Problem details: Could you convert the records below into a JSON list of strings, with one string per line, no blank lines, and the pictures left out?

↓

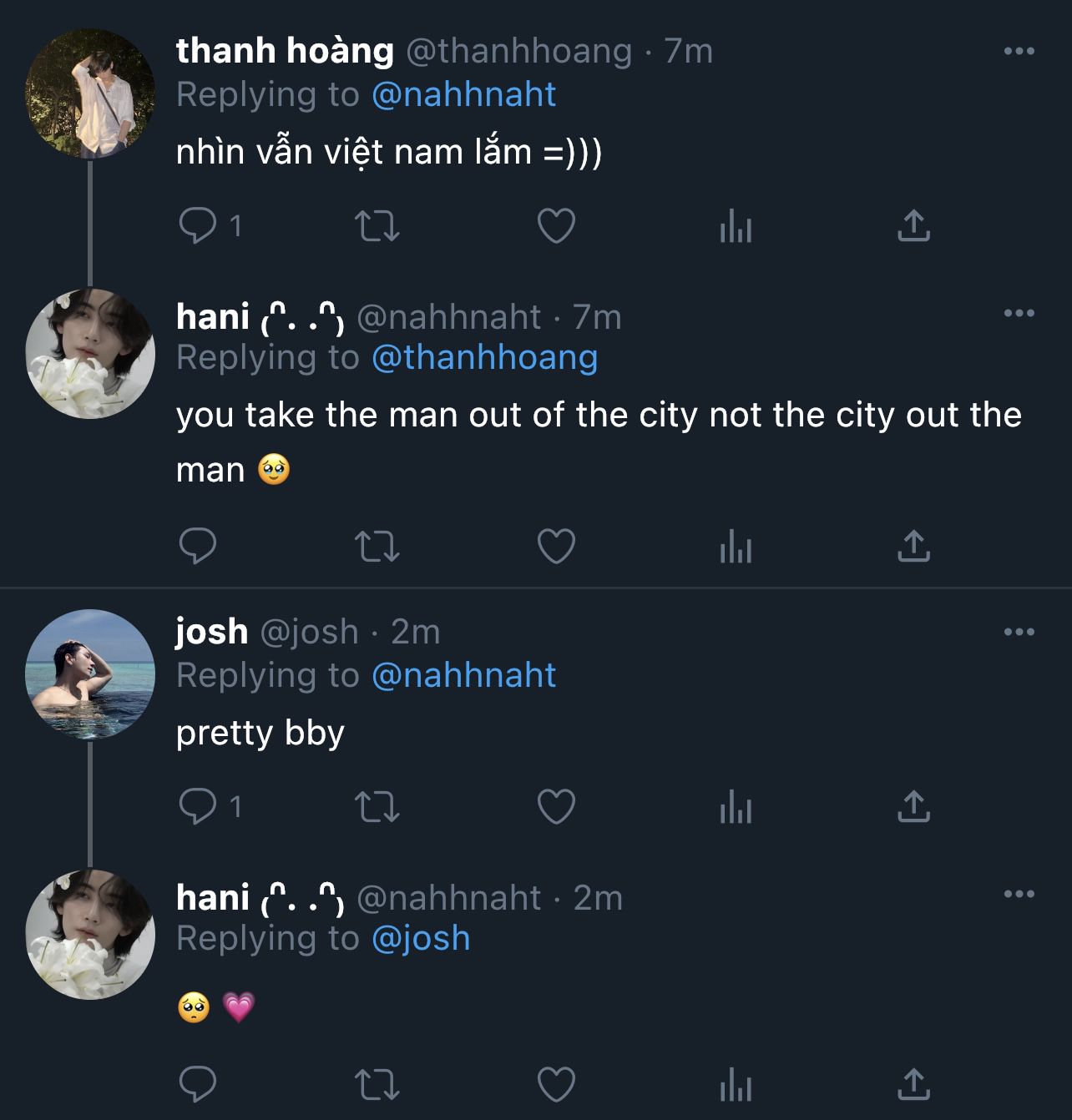Image resolution: width=1072 pixels, height=1120 pixels.
Task: Share hani's "take the man out" reply
Action: coord(913,547)
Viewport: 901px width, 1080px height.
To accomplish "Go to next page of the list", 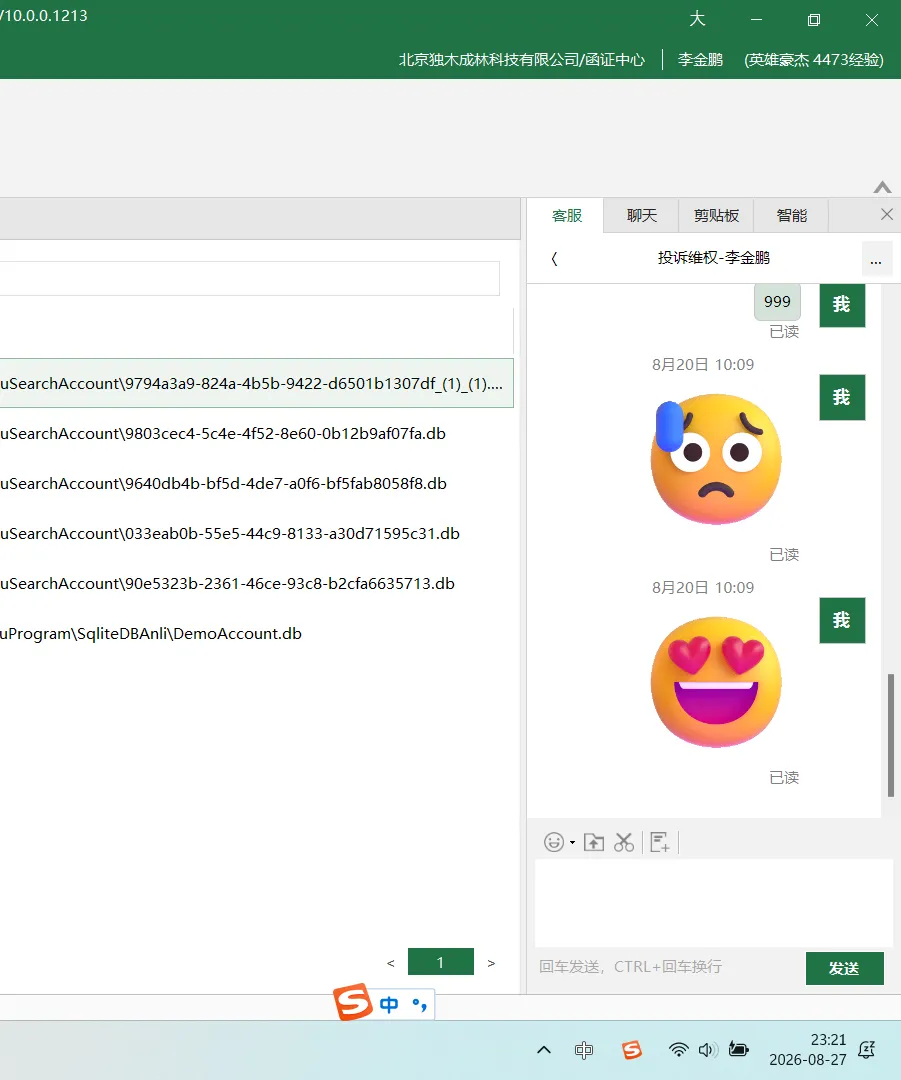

↑

Worked answer:
[
  "Image resolution: width=1072 pixels, height=1120 pixels.",
  "Task: Share hani's \"take the man out\" reply",
  "Action: coord(913,547)",
  "Viewport: 901px width, 1080px height.",
  "To accomplish \"Go to next page of the list\", "
]